At 600 degrees and 250 bars, supercritical water rips organic molecules apart, producing gas from wet biomass. PhD candidate Onursal Yakaboylu modelled the process.
Too much manure and dwindling gas production – that sums it up for the Netherlands in 2016. A new technology called ‘supercritical water gasification of wet biomass’ has the potential to restore the equilibrium. The technique converts manure, but also sewage sludge and food industry waste, into biogas (hydrogen and methane). The conversion efficiency is potentially high (up to 95%) but limited by the costs of the equipment.
At the conditions of use (600 degrees celsius and 250-300 bars) water gets into a supercritical (SC) state with a gas-like viscosity and a liquid-like density. Supercritical water behaves like an organic solvent. Thus, any mixed-in biomass becomes completely dissolved, leading to a fast and near-complete hydrolysis (for which water acts both as a catalyst and as a reactant). The outcome of the process, after cooling down and separation of vapour and liquid, is a mix of hydrogen and methane (natural gas), the latter of which can be fed into the Dutch gas infrastructure.

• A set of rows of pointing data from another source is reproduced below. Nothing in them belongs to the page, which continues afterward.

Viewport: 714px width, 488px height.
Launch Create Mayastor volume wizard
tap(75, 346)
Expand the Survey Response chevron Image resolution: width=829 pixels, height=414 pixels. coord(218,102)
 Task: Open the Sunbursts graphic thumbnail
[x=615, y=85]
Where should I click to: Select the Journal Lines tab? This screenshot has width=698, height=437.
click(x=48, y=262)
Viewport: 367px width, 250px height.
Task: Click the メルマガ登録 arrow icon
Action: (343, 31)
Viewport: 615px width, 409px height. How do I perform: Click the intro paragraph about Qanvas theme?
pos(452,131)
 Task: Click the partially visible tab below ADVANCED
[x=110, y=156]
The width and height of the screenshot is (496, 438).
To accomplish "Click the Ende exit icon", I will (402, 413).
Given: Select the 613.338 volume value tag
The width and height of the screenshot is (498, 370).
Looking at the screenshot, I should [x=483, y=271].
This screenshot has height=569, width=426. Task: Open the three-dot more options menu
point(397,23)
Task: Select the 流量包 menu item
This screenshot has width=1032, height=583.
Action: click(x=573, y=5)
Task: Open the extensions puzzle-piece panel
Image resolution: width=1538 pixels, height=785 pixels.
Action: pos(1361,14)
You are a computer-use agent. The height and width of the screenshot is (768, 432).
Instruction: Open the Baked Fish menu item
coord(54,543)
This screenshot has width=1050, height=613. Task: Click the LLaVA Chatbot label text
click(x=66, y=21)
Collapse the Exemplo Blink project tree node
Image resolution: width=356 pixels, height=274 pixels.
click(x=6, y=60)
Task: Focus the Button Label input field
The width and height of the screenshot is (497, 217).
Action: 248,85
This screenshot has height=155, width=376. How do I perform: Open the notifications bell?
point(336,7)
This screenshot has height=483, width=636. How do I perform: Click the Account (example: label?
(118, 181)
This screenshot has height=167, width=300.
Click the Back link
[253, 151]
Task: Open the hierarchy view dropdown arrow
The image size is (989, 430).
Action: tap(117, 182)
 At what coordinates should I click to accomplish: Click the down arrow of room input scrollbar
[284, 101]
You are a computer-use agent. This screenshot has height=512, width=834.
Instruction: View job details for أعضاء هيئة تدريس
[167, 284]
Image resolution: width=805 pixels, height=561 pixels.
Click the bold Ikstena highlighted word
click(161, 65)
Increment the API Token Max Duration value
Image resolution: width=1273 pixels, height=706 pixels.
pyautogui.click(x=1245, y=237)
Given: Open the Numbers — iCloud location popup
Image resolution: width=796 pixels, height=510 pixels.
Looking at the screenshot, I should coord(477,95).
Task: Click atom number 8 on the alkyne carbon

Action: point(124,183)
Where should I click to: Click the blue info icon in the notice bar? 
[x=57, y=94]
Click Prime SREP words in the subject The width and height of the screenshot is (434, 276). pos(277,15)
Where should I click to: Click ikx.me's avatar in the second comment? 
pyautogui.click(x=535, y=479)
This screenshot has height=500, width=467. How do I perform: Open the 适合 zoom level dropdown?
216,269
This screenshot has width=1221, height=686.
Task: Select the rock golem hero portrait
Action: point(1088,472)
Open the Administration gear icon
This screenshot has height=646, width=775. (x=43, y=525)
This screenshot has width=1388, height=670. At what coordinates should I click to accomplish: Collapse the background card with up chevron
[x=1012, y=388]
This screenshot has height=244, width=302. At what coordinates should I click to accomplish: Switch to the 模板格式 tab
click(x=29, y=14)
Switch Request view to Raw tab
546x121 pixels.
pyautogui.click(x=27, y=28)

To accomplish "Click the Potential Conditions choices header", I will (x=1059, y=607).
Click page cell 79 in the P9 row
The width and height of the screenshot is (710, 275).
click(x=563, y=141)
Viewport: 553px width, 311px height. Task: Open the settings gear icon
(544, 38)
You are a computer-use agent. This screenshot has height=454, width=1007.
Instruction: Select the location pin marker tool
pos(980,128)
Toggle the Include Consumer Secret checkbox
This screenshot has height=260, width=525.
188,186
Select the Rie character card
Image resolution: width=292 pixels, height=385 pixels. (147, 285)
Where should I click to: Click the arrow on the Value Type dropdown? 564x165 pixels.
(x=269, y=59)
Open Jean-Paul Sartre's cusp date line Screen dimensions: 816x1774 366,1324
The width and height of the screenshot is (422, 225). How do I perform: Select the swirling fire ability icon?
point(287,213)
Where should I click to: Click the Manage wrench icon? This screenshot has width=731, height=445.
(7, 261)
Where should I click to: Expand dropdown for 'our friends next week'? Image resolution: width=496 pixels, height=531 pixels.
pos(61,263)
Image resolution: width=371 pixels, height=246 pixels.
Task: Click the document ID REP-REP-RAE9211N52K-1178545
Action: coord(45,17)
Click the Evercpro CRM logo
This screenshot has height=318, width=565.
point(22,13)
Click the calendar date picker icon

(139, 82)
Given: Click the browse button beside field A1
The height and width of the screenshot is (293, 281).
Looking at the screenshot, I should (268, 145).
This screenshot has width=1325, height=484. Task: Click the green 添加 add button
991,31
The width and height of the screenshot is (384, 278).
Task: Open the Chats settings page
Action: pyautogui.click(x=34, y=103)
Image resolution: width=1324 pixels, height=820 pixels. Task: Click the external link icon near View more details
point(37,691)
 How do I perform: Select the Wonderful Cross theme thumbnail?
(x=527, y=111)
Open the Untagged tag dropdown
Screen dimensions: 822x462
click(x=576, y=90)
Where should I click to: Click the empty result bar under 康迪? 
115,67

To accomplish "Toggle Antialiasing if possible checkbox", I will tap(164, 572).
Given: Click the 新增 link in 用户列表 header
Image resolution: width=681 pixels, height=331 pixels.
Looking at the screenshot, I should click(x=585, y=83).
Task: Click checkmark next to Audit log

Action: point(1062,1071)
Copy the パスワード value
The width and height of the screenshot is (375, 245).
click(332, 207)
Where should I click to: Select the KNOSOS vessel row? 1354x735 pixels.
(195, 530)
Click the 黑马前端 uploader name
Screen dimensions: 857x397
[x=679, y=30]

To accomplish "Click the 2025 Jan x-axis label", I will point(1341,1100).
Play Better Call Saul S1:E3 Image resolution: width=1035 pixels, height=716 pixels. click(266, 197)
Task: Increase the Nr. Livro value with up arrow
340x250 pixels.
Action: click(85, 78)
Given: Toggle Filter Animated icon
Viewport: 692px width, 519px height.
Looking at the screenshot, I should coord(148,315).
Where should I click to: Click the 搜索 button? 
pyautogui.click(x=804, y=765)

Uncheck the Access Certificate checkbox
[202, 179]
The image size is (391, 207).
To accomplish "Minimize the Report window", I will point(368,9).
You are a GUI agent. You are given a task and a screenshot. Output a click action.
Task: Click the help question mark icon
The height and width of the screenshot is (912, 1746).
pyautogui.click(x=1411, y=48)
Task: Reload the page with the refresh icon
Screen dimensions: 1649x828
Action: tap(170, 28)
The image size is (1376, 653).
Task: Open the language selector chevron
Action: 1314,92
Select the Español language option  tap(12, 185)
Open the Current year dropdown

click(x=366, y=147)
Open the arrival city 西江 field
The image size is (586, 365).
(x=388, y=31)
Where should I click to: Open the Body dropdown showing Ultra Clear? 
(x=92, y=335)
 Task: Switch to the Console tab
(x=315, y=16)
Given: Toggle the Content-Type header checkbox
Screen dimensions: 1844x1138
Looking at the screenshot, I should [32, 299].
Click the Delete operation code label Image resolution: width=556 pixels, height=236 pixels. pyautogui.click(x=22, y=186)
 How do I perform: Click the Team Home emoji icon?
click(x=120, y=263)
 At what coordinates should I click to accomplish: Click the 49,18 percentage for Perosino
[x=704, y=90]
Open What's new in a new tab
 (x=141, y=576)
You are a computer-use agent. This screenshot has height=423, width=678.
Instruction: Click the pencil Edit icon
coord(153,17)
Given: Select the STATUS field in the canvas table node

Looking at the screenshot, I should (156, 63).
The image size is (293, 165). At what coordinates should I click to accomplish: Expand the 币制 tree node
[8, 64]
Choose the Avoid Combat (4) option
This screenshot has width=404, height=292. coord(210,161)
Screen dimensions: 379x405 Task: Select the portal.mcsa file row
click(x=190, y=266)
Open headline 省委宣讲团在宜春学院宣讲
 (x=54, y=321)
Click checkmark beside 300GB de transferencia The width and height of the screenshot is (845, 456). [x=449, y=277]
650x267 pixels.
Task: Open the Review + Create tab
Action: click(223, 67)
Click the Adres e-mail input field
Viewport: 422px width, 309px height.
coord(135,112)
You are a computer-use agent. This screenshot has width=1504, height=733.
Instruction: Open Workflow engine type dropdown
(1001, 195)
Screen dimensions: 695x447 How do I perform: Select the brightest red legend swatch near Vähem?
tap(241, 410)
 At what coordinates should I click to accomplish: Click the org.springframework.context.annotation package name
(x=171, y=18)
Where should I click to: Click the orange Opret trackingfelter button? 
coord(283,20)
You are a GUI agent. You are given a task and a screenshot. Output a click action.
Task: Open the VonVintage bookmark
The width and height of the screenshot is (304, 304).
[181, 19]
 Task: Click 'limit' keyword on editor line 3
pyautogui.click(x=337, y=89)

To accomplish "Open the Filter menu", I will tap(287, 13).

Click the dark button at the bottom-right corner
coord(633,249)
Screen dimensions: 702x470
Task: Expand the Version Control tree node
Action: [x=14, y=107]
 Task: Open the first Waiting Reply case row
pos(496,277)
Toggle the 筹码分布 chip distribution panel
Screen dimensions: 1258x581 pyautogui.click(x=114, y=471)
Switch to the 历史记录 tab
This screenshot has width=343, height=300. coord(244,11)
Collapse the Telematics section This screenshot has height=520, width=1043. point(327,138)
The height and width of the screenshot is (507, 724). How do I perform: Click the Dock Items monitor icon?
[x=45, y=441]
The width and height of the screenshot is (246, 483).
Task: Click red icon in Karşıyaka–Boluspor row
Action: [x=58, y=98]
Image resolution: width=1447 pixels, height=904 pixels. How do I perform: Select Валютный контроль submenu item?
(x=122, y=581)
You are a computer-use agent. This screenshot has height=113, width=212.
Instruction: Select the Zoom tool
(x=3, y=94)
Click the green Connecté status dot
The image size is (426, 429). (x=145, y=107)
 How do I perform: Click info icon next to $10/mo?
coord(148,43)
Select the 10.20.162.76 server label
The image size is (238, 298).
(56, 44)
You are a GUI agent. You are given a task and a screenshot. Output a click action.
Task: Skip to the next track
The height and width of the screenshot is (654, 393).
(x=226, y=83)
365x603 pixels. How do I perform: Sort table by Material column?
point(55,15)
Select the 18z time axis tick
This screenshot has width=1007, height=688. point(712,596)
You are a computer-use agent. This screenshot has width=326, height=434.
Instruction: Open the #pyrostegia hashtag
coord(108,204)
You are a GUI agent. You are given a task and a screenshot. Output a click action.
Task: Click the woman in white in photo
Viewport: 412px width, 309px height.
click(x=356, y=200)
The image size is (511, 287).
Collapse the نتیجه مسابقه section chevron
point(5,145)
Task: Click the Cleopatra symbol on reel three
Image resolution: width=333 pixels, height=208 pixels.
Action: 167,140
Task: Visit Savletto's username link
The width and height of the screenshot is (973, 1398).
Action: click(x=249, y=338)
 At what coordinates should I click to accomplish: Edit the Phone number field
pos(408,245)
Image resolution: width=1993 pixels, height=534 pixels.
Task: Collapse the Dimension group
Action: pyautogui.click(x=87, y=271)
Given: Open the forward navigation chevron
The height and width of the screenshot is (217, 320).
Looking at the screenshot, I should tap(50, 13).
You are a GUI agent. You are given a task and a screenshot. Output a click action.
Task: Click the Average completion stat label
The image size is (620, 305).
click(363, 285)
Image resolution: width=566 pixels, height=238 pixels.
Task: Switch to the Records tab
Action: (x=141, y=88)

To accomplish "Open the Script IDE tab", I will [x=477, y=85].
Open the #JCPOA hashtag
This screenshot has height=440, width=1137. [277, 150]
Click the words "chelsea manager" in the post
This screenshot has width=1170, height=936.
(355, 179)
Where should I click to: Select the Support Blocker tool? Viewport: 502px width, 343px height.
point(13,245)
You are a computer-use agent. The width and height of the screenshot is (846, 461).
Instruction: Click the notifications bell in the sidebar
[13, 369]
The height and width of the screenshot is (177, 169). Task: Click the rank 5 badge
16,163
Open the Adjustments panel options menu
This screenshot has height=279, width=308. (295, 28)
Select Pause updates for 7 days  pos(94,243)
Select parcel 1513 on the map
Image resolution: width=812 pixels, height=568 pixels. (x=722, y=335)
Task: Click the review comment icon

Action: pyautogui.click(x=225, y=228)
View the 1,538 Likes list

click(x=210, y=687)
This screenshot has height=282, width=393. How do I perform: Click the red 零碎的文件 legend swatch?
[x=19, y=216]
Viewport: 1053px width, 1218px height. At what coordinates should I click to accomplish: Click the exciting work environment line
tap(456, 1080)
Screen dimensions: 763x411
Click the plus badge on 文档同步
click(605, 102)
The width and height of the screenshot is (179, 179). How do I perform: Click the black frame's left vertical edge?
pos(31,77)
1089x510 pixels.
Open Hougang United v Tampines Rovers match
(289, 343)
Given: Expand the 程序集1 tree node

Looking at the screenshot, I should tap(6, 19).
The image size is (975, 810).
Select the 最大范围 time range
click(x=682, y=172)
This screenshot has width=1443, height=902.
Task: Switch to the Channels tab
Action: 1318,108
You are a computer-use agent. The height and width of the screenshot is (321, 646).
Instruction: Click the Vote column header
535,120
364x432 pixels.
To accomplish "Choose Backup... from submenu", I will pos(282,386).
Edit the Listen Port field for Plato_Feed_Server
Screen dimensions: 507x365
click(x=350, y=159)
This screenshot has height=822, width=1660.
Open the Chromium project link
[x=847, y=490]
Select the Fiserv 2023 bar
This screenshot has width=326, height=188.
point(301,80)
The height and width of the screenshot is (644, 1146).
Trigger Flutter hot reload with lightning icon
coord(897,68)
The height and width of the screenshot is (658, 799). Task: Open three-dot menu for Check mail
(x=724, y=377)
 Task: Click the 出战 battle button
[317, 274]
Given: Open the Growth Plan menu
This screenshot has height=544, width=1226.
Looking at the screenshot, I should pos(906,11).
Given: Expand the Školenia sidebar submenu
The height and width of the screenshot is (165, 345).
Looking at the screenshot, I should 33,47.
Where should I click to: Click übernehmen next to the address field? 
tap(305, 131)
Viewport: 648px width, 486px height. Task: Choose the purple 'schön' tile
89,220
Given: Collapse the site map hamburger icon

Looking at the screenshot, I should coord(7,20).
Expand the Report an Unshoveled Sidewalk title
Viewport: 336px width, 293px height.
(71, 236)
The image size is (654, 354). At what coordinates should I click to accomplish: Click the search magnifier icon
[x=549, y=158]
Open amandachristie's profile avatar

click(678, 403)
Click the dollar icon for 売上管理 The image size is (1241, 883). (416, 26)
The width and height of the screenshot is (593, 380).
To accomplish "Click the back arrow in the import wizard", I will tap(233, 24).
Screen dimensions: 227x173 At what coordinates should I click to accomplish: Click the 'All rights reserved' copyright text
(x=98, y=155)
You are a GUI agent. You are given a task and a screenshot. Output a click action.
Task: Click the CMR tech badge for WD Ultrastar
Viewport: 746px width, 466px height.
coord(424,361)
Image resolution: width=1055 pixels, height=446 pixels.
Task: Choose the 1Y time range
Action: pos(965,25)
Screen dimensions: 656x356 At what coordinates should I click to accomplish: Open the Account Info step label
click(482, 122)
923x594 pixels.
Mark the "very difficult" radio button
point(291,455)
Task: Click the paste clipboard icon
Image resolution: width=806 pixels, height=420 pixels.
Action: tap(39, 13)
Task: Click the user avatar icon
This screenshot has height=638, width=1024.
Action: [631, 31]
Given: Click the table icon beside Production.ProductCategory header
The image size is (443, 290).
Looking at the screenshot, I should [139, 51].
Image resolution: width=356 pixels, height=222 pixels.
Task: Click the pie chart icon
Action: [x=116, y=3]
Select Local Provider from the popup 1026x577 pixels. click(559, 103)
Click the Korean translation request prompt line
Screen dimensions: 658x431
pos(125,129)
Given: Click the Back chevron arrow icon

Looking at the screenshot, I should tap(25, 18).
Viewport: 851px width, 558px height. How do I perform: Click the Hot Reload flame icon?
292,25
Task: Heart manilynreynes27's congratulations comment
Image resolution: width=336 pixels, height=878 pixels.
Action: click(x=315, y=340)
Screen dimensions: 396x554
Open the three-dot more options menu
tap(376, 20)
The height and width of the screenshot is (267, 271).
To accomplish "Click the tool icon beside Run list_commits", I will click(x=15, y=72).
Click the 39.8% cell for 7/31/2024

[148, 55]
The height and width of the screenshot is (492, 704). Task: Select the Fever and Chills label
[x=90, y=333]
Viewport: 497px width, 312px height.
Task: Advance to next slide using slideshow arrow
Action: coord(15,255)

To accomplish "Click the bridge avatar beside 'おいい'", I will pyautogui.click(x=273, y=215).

By-products such as CO2, CO, H2S and NH3 are filtered out and can be used for other processes.
The Dutch firm Gensos in Delft has developed a full scale (0.5 ton/hour) pilot plant for supercritical water gasification, as well as a smaller experimental installation. Founder Dr. John Harinck said that Gensos is running duration tests with wet waste from prospective customers. Gensos needs to verify gas conversion (currently at 75%) and system reliability in preparation for market introduction.
Yakaboylu, who did his PhD research on this topic at the process & energy department of the Mechanical, Maritime and Materials faculty, puts the supercritical water gasification next to conventional gasification for dry biomass and anaerobic digestion for wet biomass. Advantages of supercritical water gasification over digestion for wet biomass are the process speed (minutes instead of days), higher gas conversion (almost double) and, hence, the lower amount of residue.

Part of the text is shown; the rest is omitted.